WHAT YOU ARE ASKED TO DO: State how many lines in the records below include the word "Markus". Give nothing but that number.

RECORDS SHOWN:

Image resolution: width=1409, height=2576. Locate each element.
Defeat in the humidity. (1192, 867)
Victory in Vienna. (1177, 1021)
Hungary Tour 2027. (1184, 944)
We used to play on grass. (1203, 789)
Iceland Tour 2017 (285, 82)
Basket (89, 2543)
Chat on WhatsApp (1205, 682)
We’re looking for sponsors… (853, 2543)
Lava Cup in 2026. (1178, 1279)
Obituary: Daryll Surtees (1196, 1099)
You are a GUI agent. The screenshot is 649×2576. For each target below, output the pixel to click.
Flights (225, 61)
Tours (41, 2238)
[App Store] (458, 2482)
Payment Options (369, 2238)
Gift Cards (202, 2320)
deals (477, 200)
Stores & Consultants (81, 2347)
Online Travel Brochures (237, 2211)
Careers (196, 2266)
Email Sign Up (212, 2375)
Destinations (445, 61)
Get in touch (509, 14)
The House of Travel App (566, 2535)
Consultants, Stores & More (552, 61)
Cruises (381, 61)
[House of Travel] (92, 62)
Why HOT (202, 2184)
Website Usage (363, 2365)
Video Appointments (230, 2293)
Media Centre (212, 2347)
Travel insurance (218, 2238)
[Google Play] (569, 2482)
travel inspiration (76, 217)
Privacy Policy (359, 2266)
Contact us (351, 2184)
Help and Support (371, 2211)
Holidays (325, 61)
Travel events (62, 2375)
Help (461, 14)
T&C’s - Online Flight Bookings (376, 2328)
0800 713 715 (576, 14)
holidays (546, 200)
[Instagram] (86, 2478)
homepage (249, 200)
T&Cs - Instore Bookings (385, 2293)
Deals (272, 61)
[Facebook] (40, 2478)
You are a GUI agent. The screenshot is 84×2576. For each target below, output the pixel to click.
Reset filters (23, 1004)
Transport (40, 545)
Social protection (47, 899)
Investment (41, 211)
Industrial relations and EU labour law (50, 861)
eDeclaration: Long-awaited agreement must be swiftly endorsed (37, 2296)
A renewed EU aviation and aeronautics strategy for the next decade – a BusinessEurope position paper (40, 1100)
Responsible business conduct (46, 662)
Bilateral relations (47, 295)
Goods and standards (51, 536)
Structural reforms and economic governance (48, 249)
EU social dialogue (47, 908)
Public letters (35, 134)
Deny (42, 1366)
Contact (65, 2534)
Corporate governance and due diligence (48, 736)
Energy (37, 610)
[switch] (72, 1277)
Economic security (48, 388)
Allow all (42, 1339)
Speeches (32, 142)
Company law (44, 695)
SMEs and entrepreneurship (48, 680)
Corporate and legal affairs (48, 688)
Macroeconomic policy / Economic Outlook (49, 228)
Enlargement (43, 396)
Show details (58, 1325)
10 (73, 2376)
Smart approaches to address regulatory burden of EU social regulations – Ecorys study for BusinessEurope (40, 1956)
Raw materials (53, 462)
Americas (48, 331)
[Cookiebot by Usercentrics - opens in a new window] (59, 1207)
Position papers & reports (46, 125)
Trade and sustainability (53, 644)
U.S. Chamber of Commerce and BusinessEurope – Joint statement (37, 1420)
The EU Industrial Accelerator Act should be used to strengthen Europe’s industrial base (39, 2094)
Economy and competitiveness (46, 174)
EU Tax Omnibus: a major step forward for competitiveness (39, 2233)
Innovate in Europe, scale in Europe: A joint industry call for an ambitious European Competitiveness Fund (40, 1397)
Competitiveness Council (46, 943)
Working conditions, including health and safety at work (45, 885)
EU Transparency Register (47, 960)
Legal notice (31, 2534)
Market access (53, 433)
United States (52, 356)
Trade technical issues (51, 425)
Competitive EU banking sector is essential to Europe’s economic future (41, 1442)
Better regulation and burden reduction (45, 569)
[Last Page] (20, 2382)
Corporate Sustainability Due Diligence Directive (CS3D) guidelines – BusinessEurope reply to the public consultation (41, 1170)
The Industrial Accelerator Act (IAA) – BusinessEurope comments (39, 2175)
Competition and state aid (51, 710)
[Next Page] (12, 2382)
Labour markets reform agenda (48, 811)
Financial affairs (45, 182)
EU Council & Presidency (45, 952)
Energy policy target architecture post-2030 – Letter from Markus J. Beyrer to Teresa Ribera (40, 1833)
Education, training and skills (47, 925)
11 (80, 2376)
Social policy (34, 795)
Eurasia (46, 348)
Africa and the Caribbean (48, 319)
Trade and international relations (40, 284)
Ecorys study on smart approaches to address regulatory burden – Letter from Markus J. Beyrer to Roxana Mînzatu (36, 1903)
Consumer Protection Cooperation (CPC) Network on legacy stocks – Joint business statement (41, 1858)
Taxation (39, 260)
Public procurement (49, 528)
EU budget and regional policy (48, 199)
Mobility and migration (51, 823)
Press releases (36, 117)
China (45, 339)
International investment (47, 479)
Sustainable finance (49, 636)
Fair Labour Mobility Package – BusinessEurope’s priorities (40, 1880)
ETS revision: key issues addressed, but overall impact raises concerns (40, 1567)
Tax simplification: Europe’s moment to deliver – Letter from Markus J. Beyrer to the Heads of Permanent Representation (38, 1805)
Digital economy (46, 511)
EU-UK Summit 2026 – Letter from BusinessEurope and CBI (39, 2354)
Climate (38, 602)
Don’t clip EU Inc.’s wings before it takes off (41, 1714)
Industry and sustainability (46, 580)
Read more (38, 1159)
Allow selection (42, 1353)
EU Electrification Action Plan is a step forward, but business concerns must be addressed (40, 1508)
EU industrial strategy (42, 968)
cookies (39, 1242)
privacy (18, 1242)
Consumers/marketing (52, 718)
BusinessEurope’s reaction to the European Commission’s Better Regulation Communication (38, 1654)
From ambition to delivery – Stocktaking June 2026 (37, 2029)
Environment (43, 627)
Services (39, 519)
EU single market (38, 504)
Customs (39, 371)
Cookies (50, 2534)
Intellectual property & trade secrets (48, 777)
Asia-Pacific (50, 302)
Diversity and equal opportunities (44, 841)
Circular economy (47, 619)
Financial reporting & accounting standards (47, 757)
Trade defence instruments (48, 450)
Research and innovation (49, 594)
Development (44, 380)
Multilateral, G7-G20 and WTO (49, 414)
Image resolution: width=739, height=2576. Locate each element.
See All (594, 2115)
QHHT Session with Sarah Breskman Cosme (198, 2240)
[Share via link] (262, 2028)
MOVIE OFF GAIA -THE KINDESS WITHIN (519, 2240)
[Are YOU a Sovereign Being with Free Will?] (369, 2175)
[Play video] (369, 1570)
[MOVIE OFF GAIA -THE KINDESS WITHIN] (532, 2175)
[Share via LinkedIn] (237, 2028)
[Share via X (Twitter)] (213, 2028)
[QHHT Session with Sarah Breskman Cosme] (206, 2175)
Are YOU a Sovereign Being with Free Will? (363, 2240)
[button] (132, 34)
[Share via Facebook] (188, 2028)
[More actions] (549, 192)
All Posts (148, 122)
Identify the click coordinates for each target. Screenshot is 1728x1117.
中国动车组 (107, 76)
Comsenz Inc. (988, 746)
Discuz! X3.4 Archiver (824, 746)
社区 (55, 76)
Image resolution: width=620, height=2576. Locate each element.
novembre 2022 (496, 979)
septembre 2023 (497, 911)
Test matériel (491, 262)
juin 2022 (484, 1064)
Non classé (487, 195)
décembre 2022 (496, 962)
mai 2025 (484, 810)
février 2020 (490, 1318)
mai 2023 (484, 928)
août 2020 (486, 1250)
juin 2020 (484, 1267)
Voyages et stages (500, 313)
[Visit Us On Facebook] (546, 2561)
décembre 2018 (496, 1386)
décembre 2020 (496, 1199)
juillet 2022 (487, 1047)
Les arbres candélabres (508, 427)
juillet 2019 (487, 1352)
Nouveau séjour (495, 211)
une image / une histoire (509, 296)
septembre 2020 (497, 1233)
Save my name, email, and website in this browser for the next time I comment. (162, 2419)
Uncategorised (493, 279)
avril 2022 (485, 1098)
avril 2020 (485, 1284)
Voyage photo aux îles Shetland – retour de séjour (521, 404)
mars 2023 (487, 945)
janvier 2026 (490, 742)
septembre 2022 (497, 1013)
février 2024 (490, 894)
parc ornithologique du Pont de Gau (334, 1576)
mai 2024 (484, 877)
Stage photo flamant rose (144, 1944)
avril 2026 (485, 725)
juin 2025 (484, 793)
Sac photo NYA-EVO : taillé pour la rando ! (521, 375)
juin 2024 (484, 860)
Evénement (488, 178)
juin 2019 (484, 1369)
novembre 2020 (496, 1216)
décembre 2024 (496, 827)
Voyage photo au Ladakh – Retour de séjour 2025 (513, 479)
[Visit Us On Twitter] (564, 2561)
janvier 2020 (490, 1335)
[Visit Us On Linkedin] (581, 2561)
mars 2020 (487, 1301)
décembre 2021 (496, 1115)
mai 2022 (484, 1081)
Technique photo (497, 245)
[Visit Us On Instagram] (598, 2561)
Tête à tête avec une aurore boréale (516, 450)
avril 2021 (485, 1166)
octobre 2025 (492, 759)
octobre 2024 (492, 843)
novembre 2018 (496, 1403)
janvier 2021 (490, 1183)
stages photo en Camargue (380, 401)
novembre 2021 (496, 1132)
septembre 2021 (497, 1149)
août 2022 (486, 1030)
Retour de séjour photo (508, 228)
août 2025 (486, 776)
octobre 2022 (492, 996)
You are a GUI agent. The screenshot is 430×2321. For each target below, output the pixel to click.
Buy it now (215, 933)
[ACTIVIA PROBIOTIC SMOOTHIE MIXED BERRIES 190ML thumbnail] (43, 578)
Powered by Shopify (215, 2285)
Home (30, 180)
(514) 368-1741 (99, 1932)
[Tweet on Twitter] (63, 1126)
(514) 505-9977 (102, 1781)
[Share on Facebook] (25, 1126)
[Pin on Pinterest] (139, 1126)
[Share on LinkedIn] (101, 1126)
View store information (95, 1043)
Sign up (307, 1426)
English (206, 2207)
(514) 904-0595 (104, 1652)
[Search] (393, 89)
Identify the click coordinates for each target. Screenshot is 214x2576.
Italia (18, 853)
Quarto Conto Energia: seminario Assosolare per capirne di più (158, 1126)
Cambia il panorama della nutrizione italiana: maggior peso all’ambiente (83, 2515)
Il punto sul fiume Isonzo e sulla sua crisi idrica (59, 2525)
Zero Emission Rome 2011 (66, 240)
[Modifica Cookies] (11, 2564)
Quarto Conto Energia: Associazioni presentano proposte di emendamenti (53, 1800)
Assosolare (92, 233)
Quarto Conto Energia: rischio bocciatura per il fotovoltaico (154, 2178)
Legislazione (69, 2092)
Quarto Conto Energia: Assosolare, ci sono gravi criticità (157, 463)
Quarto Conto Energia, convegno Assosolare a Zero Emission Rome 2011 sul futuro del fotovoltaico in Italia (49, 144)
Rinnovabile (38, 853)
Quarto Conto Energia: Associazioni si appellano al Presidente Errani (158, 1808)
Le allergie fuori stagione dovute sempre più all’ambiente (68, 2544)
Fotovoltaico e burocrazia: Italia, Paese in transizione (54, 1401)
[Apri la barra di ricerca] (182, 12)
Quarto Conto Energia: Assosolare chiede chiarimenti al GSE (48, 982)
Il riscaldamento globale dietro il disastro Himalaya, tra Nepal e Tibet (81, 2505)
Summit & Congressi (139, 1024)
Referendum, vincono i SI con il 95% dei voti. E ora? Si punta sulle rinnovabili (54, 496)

FINAL ANSWER: 3